Activity:
When the listing below reaches the line that has "Click into the top Search field", start reproducing exactly; stop after the line that has "This screenshot has height=491, width=748.", and drop the pictures.

══════════════════════════════

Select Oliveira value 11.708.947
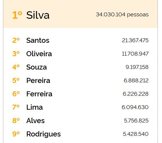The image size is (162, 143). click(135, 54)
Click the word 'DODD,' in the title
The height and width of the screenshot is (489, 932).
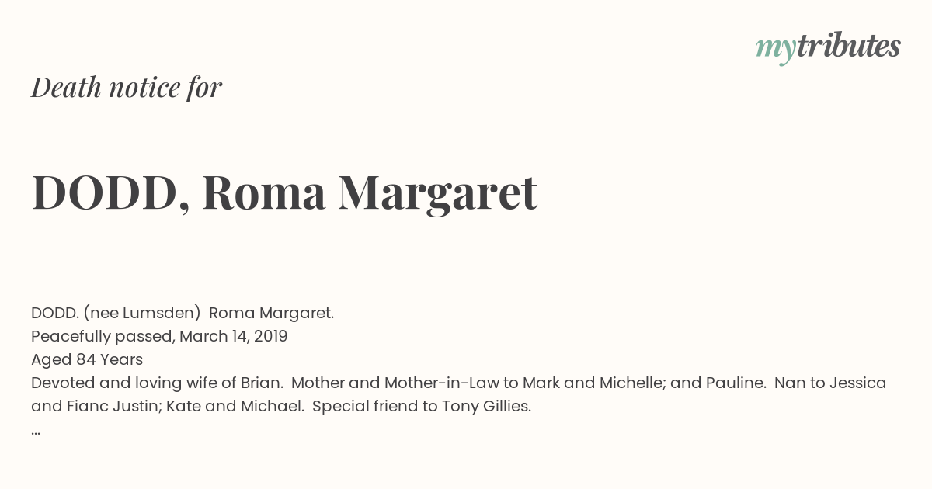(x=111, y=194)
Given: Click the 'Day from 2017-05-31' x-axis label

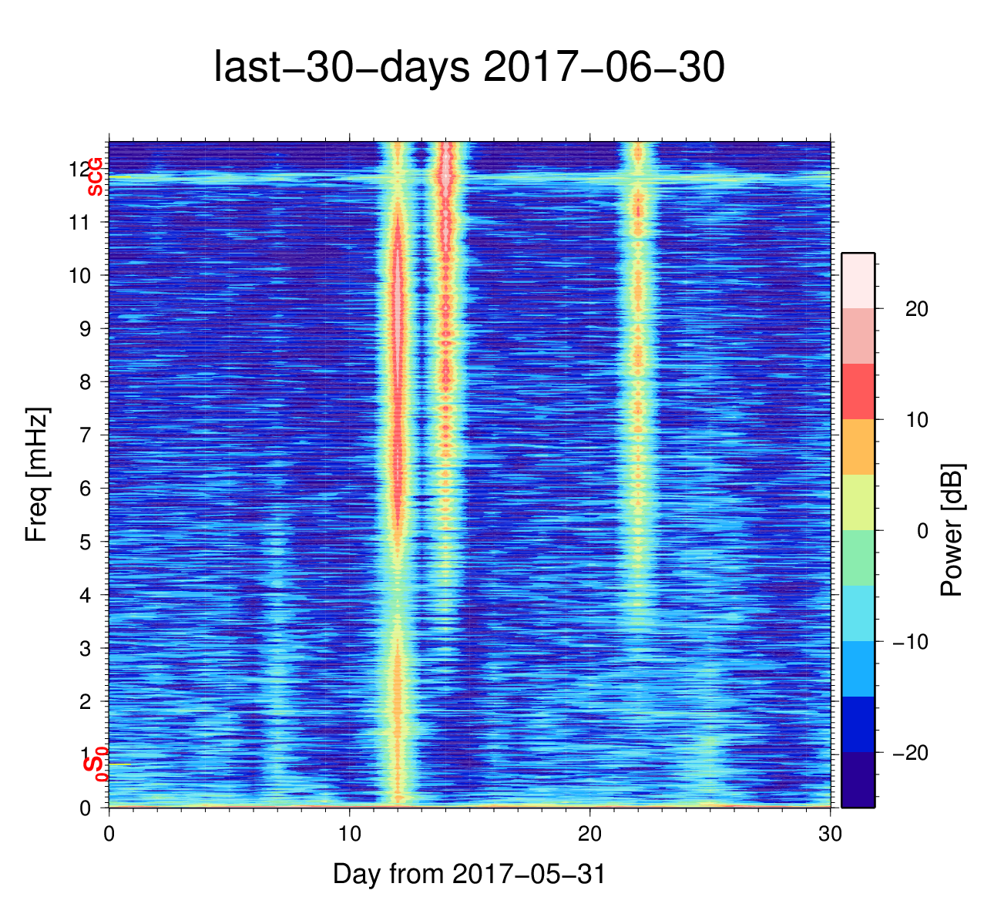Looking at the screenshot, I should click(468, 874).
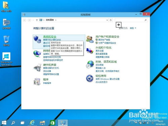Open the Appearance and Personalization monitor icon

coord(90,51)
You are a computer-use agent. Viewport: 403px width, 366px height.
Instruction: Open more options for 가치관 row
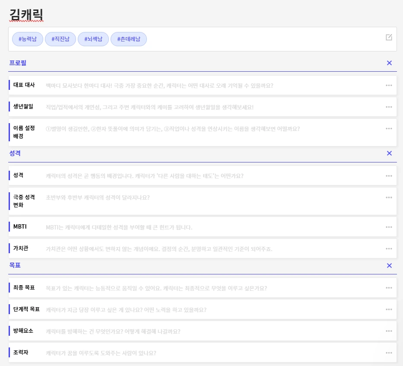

══════════════════════════════

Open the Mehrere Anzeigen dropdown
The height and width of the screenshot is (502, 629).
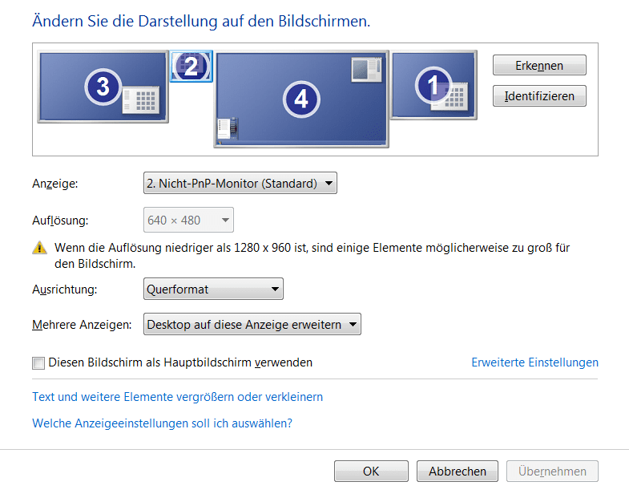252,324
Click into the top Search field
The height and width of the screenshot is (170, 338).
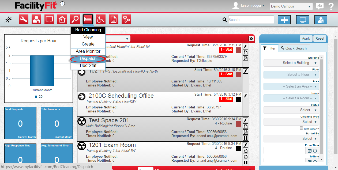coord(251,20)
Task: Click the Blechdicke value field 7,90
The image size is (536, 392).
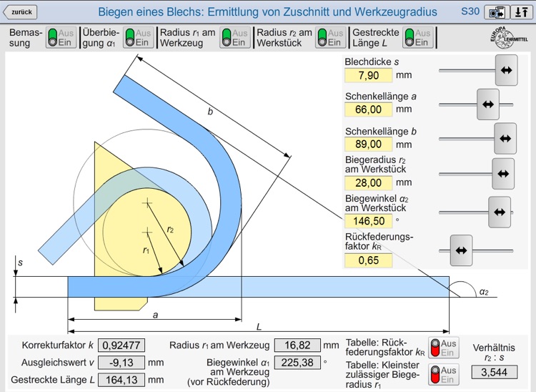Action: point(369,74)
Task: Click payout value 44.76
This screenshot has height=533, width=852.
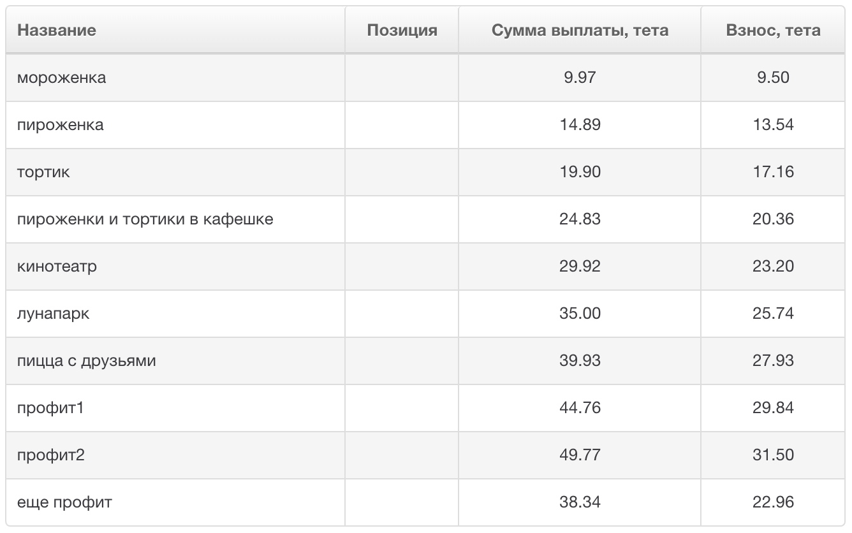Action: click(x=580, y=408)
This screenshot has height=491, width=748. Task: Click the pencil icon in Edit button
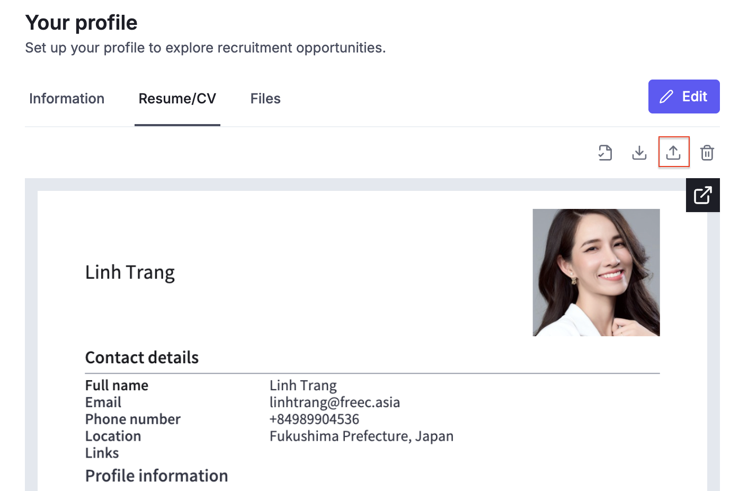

══════════════════════════════

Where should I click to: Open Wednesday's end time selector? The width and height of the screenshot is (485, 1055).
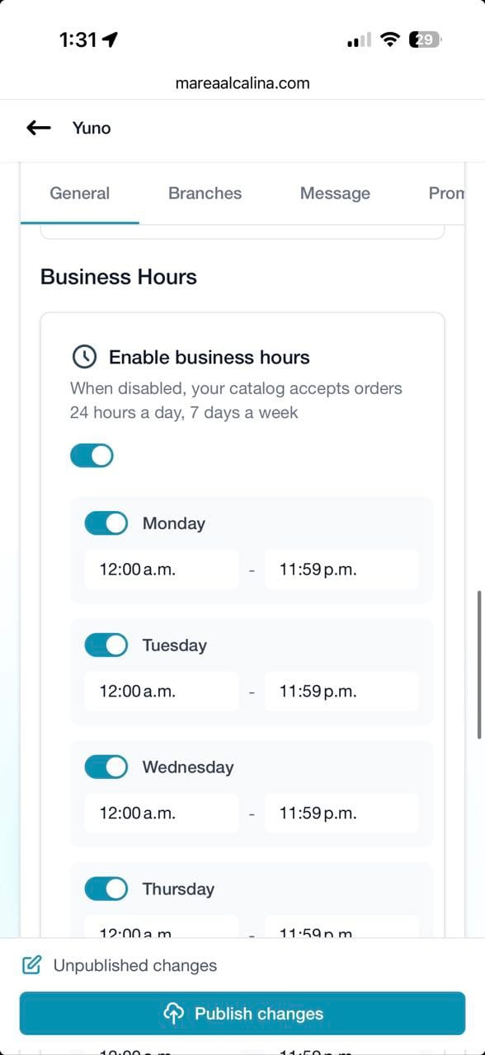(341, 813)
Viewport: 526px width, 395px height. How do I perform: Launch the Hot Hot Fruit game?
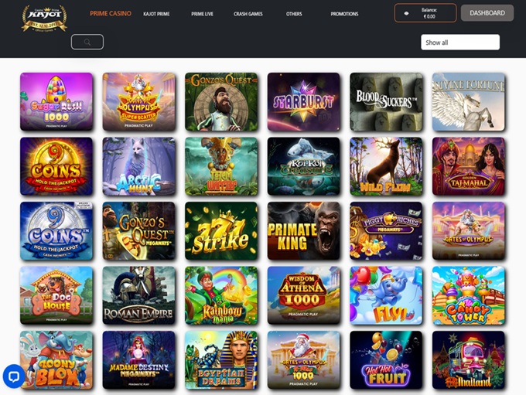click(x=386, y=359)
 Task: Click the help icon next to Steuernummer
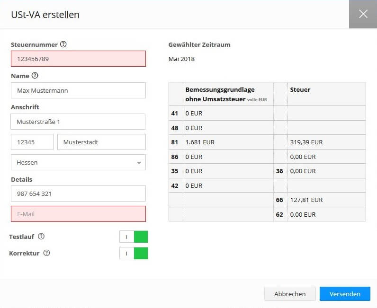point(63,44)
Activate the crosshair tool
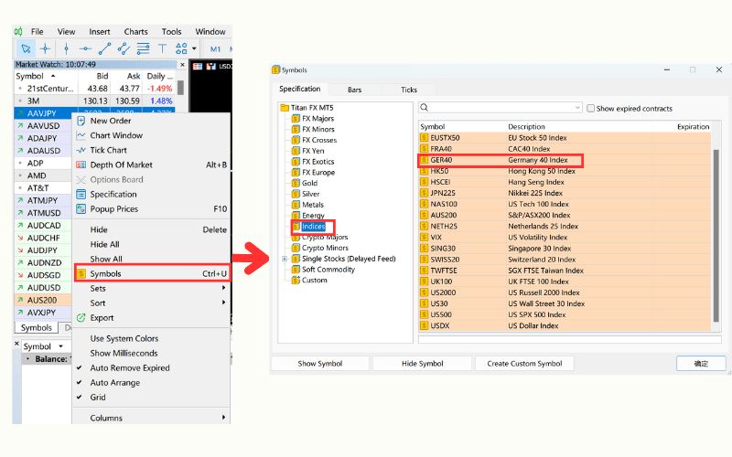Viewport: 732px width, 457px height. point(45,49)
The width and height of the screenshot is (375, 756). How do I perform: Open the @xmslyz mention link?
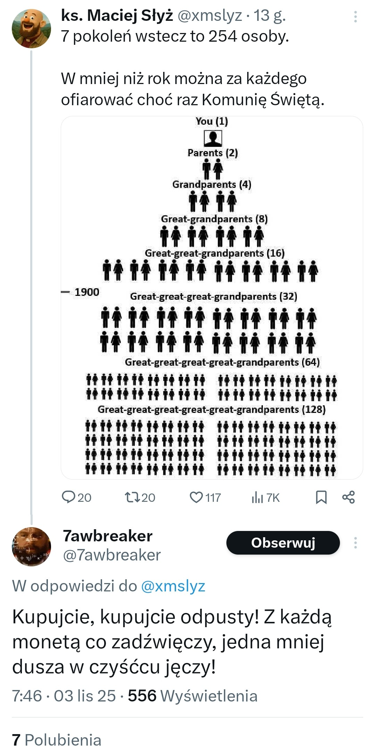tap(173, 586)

══════════════════════════════

Solution for this task:
Click into the top Search field
The height and width of the screenshot is (170, 338).
coord(251,20)
Task: Click the Blechdicke value field 7,90
The image size is (536, 392).
Action: point(369,74)
Task: Click payout value 44.76
This screenshot has height=533, width=852.
Action: click(x=580, y=408)
This screenshot has height=491, width=748. Task: Click the pencil icon in Edit button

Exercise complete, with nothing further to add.